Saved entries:
☆ ☆ ☆ ☆ ☆ ☆ ☆
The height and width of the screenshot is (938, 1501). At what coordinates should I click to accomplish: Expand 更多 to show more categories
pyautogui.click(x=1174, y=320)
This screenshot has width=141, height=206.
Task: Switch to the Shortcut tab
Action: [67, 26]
☆ ☆ ☆ ☆ ☆ ☆ ☆
→ **Directions for this task**: Copy every line of the records above verbatim.

→ **Finished answer**:
The height and width of the screenshot is (938, 1501). At what coordinates should I click to accomplish: Expand 更多 to show more categories
pyautogui.click(x=1174, y=320)
This screenshot has width=141, height=206.
Task: Switch to the Shortcut tab
Action: [67, 26]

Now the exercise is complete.